Our regional inheritance

appomattox.jpg

The tracing of American regional inheritance comprises one of the richest fields for patriotic study. In the fine historical works of David Hackett Fischer, and the more breezy sketches of Colin Woodard, among many other books, American regionalism emerges dynamically. Its patterns of regional texture and integrity illuminate much that is otherwise obscure in the history of the North American continent.

Within so large a Republic as ours, regions often stand for past dispersions of whole nations. That it is why, as a matter of history, and often observable in the present, it is descriptively possible, without undue exaggeration, to speak in the plural of the American Nations.

Fischer’s book focuses tightly on the Anglo and Celtic peoples who settled the rugged parts interior to the Eastern Seaboard: the Nation of Greater Appalachia.
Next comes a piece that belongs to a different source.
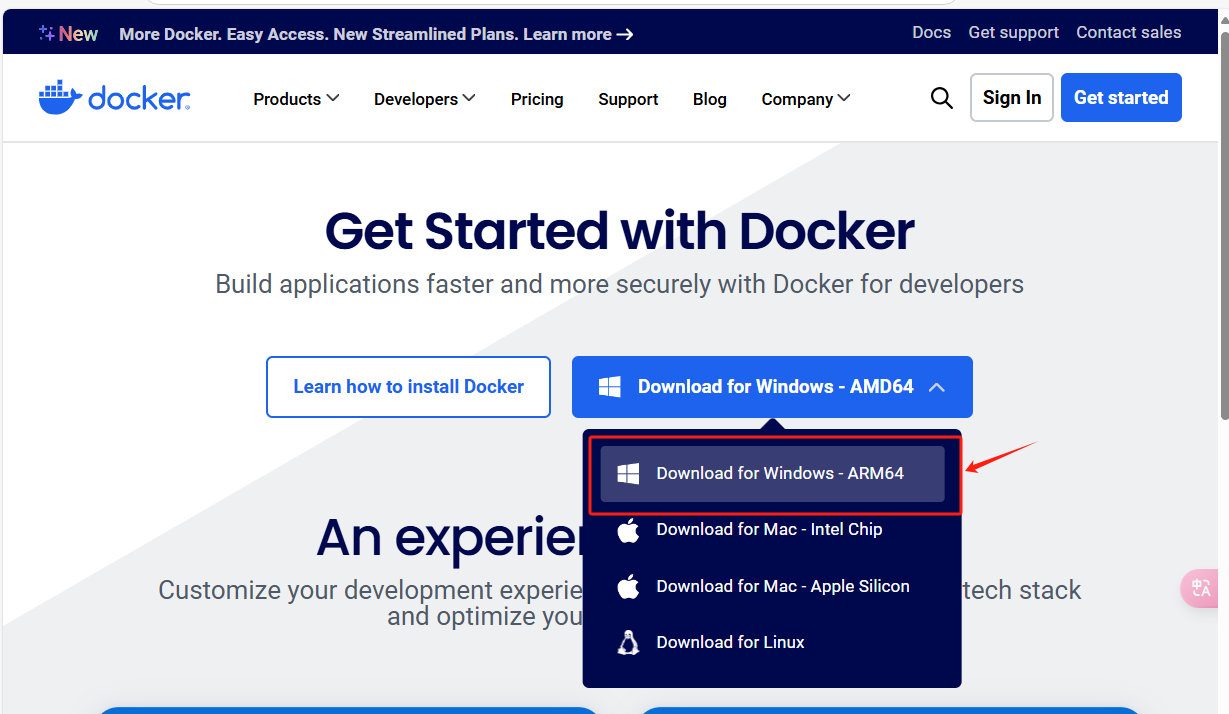Open the Pricing menu item
1229x714 pixels.
537,99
Woodard’s lighter fare broadens the historical lens to compass Acadians, Spaniards, Germans, Dutch, Frenchmen and Native Americans.

The vigor and variety of these regional nations should kindle in us a surer patriotism than any facsimile of perfect national consolidation, a kind of continental-wide General Will, could possibly manage. We may appreciate the virtues of other regions, but we are mostly at home with our own people in our own nation.

We know that from tensions among these American nations much of our country’s drama springs. More than once the nations have threatened to come to blows; once they came to very severe blows.

[UPDATED with image. Appomattox River, 1864, Library of Congress]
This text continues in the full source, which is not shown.